- **Work order**: Take each line in the entries below that holds "click" and show it.

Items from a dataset
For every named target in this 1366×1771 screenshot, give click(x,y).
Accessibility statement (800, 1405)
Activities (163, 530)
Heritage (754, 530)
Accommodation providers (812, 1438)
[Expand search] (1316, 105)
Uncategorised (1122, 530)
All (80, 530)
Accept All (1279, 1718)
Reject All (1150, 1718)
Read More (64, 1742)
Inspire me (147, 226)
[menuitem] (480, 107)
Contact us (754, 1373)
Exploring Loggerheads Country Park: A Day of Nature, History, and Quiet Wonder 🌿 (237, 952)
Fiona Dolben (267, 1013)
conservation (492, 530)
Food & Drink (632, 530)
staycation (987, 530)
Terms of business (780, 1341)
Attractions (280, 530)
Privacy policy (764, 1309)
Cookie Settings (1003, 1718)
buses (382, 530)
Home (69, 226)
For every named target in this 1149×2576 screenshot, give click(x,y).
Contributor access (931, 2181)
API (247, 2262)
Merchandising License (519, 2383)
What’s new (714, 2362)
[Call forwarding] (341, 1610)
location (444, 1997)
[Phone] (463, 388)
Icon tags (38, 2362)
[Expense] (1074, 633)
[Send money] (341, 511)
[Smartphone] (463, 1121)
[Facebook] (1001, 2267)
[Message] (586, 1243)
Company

- **Expected output**:
For every named target in this 1366×1771 screenshot, give click(x,y).
For every named target in this 1149×2576 screenshot, give click(x,y).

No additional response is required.